Nun möchte ich, wenn während einer Positionierung der Safety Bumper betätigt wird, die Achse "SICHER HALTEN" (über Sicherer Halt). 
Danach möchte ich das Sicherheitsschaltgerät des Safety Bumpers neustarten wenn dieser nicht mehr betätigt ist.

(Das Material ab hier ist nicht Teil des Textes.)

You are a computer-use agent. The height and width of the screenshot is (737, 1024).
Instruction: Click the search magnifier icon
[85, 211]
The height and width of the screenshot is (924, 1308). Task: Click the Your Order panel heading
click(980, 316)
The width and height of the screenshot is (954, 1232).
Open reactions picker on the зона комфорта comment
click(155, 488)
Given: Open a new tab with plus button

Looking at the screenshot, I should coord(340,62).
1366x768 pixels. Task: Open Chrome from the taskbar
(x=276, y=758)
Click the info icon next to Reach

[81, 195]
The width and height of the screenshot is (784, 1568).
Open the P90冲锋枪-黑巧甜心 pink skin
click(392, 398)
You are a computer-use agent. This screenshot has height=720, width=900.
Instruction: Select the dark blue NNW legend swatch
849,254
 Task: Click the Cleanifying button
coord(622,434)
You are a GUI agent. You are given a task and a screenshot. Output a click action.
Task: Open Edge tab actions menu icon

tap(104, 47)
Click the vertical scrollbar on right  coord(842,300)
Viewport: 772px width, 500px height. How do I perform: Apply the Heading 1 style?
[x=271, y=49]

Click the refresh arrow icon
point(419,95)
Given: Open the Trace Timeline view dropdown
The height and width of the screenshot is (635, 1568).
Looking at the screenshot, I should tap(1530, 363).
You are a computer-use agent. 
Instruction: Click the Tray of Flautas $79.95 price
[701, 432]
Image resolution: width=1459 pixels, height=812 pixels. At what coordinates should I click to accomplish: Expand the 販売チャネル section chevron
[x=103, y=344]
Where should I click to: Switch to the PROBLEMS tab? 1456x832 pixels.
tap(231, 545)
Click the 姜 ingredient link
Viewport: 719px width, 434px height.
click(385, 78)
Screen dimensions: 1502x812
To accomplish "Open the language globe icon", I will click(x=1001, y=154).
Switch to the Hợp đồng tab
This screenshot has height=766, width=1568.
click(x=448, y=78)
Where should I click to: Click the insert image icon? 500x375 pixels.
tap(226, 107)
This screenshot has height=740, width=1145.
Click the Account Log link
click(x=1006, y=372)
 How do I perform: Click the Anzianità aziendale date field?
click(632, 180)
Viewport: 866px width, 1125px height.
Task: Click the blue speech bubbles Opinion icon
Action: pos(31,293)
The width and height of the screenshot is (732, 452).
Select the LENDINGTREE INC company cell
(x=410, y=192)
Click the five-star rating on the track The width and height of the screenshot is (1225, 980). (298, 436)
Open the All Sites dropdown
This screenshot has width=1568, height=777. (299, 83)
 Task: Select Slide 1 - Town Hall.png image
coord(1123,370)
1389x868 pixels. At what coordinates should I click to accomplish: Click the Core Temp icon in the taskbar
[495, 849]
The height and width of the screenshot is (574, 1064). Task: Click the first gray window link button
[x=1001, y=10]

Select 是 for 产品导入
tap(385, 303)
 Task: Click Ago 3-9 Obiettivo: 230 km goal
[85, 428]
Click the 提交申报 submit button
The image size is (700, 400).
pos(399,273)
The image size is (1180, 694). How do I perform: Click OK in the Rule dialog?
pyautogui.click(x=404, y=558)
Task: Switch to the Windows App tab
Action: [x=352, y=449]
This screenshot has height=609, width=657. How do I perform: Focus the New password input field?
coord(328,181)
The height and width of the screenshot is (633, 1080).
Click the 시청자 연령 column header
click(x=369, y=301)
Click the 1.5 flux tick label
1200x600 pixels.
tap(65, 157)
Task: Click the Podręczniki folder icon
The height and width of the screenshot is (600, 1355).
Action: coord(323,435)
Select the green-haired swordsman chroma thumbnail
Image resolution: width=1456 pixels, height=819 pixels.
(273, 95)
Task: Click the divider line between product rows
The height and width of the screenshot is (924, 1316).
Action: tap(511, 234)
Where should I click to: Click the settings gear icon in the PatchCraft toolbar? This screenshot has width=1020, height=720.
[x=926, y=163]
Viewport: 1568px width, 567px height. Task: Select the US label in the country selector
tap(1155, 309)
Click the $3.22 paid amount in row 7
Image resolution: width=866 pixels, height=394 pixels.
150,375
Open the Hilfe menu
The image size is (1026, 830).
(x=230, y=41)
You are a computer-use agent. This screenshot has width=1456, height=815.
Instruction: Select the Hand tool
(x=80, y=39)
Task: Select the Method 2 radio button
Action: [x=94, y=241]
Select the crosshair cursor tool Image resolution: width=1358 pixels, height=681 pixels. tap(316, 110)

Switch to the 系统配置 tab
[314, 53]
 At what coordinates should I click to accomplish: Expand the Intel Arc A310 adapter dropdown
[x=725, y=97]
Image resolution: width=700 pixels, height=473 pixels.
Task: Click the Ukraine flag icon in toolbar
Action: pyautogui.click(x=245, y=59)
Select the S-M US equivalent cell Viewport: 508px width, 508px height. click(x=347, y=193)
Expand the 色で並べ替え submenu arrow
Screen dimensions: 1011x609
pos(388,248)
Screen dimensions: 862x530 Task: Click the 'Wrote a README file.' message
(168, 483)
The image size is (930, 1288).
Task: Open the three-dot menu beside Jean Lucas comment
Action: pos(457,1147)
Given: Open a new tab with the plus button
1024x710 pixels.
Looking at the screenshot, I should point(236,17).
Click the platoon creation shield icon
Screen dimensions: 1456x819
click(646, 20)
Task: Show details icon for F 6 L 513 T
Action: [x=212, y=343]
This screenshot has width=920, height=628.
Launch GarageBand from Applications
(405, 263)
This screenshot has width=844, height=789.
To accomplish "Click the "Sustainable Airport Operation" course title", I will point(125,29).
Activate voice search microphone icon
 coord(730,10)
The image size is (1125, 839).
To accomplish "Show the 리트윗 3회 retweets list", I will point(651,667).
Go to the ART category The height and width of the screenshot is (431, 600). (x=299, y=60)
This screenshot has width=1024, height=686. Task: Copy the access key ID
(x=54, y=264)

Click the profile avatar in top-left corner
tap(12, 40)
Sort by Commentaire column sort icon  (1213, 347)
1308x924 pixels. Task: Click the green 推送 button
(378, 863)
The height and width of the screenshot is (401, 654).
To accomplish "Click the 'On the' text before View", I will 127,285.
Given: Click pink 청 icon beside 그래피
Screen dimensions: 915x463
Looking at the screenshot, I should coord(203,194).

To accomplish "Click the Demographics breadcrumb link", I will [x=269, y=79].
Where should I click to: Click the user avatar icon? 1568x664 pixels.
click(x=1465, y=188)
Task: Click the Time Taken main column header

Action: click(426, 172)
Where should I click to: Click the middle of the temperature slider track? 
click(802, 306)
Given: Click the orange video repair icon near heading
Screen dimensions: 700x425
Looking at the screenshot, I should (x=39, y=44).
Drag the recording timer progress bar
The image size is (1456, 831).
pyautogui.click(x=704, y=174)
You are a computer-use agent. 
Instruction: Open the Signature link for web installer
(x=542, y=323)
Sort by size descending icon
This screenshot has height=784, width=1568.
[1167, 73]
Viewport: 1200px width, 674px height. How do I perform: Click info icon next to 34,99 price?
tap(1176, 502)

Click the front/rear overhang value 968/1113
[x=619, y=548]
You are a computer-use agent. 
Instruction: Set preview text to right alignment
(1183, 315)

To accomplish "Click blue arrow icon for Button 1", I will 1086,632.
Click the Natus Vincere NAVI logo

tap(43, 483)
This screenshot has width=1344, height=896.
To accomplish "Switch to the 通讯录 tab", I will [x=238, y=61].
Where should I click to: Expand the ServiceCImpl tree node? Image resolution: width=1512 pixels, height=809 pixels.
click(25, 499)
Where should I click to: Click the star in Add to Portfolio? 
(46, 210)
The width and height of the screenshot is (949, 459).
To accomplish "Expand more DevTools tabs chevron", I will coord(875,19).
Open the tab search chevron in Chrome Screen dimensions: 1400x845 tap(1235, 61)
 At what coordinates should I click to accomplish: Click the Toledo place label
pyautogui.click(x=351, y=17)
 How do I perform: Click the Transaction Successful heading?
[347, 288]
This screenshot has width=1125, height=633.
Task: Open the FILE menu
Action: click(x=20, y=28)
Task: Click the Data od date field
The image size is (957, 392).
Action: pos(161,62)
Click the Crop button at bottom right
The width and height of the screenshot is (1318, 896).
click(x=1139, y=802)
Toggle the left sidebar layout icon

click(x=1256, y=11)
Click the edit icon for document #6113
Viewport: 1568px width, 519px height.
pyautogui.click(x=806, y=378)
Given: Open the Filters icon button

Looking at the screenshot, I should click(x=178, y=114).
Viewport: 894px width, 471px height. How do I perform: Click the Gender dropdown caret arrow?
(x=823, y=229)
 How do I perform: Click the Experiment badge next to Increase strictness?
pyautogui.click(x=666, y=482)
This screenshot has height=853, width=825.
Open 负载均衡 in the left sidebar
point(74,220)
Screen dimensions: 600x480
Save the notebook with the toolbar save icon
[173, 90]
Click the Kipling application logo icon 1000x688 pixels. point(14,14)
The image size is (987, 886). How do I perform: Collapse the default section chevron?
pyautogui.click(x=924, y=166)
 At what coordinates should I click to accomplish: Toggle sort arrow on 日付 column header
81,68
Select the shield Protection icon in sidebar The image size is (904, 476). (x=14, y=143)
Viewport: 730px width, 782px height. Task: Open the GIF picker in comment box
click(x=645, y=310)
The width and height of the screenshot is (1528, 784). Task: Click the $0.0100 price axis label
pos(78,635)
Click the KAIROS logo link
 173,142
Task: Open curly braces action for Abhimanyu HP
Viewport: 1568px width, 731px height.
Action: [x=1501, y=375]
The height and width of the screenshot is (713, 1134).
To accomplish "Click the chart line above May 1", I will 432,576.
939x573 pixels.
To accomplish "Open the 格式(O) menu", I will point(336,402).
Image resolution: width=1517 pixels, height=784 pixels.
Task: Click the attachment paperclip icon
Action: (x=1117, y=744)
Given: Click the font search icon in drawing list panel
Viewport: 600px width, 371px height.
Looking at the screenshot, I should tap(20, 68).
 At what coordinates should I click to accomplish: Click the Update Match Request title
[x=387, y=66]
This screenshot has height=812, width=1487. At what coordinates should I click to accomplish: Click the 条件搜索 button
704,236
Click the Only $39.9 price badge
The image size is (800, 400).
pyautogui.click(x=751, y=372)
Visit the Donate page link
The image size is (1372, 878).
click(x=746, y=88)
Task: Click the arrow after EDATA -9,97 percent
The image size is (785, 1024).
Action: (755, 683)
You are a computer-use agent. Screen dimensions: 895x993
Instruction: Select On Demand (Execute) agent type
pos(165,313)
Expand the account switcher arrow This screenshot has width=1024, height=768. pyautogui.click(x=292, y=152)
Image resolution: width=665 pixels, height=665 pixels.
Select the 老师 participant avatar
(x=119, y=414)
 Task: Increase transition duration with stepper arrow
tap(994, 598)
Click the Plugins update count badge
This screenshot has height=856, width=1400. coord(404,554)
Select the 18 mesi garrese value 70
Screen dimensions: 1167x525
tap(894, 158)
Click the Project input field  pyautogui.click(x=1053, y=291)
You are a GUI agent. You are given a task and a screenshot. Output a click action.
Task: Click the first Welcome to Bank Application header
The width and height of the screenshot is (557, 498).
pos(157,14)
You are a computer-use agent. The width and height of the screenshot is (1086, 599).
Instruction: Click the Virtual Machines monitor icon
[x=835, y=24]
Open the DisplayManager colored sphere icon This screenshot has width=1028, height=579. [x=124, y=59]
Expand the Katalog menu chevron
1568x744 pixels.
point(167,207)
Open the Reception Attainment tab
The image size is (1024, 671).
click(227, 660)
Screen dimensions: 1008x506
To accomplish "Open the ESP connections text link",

Wenn nun alles wieder in Ordnung ist sollte die Achse die Positionierung fertig machen, die vorher schon aktiv war.
Macht der MoviDrive die Positionierung fertig, wenn ich den Startbefehl aktiv lasse?

Wie würdet ihr die ganze Geschichte lösen?
Ist das ganze Sicherheitsstechnisch zulässig? 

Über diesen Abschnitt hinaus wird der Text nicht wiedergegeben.